• EXERCISE INSTRUCTIONS: Everything from the first line of the entries through the line containing "Image resolution: width=1474, height=2520." is to be retyped exactly, and nothing beyond it.

• PROVIDED DATA:
───

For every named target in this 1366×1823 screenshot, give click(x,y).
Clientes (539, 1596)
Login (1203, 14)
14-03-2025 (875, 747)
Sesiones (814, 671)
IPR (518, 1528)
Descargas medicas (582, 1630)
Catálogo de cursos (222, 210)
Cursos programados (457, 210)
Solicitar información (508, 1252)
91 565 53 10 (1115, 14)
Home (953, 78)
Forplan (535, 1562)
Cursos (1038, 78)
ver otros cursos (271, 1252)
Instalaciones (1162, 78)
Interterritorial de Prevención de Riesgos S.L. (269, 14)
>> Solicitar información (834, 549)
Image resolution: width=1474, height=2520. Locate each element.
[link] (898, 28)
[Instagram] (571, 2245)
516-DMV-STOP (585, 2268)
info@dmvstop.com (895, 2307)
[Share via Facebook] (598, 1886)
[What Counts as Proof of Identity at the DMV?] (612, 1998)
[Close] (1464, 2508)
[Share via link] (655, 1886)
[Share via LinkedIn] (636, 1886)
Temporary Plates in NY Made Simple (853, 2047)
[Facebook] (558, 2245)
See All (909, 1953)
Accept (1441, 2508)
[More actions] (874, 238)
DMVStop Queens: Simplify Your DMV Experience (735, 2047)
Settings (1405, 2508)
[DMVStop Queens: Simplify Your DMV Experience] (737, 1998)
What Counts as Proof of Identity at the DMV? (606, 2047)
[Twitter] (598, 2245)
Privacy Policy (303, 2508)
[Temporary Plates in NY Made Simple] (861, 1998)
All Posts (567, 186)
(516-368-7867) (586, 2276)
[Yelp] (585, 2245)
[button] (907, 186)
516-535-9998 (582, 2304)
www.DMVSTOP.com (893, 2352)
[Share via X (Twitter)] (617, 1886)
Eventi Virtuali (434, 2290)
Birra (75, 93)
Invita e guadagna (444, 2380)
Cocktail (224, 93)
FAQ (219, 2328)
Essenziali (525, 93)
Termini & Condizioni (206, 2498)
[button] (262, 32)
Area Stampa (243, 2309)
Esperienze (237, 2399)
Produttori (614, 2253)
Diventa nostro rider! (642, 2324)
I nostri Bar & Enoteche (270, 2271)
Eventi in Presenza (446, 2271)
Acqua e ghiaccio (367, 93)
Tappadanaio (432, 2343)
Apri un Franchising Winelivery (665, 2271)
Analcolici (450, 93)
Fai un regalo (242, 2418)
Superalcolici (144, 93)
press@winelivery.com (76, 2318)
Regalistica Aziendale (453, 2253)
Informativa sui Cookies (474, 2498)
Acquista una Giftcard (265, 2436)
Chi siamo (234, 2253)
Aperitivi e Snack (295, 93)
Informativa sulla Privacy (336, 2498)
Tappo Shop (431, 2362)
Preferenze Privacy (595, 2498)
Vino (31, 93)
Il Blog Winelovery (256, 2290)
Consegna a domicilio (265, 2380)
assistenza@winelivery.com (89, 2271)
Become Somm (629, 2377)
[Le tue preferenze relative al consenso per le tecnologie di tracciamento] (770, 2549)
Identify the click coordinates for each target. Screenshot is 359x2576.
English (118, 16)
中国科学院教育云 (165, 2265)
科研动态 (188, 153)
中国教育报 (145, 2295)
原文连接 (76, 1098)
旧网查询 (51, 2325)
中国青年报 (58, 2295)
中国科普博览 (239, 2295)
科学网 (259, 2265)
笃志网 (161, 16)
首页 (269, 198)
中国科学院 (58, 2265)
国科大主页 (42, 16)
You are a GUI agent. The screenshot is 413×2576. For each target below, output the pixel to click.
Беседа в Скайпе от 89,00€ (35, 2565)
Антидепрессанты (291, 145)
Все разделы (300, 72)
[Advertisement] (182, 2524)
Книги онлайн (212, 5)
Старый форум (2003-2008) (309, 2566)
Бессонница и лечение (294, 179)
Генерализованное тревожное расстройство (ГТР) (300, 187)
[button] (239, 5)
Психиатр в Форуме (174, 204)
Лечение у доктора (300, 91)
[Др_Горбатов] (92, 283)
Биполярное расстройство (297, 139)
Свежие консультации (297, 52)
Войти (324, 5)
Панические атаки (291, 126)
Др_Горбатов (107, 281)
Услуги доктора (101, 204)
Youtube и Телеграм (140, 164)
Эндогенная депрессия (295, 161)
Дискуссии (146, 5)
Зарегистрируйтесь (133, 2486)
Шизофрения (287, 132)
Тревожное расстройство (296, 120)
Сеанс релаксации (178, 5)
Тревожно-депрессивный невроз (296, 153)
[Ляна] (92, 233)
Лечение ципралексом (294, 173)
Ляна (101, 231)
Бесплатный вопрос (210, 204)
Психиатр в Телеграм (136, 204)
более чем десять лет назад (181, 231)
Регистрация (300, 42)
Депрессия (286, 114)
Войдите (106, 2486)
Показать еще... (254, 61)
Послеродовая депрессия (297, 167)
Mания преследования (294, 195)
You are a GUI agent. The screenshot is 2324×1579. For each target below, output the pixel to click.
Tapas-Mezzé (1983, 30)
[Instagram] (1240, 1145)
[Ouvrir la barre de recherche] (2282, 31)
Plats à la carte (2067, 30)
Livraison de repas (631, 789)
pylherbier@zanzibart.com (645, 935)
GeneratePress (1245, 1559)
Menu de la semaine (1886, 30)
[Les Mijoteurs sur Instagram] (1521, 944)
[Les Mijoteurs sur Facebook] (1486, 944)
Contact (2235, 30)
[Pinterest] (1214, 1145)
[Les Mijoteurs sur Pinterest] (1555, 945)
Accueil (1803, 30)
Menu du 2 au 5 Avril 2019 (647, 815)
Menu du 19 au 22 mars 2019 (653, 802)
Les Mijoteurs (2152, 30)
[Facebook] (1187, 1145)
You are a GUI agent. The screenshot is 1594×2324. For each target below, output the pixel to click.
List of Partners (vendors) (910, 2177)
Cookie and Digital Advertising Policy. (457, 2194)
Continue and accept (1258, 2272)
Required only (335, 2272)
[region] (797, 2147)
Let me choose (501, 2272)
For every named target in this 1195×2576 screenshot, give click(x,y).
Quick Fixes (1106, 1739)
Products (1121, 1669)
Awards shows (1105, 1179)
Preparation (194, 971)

───

• EXPECTED OUTPUT:
For every named target in this 1366×1823 screenshot, give click(x,y).
Clientes (539, 1596)
Login (1203, 14)
14-03-2025 (875, 747)
Sesiones (814, 671)
IPR (518, 1528)
Descargas medicas (582, 1630)
Catálogo de cursos (222, 210)
Cursos programados (457, 210)
Solicitar información (508, 1252)
91 565 53 10 (1115, 14)
Home (953, 78)
Forplan (535, 1562)
Cursos (1038, 78)
ver otros cursos (271, 1252)
Instalaciones (1162, 78)
Interterritorial de Prevención de Riesgos S.L. (269, 14)
>> Solicitar información (834, 549)
Image resolution: width=1474, height=2520. Locate each element.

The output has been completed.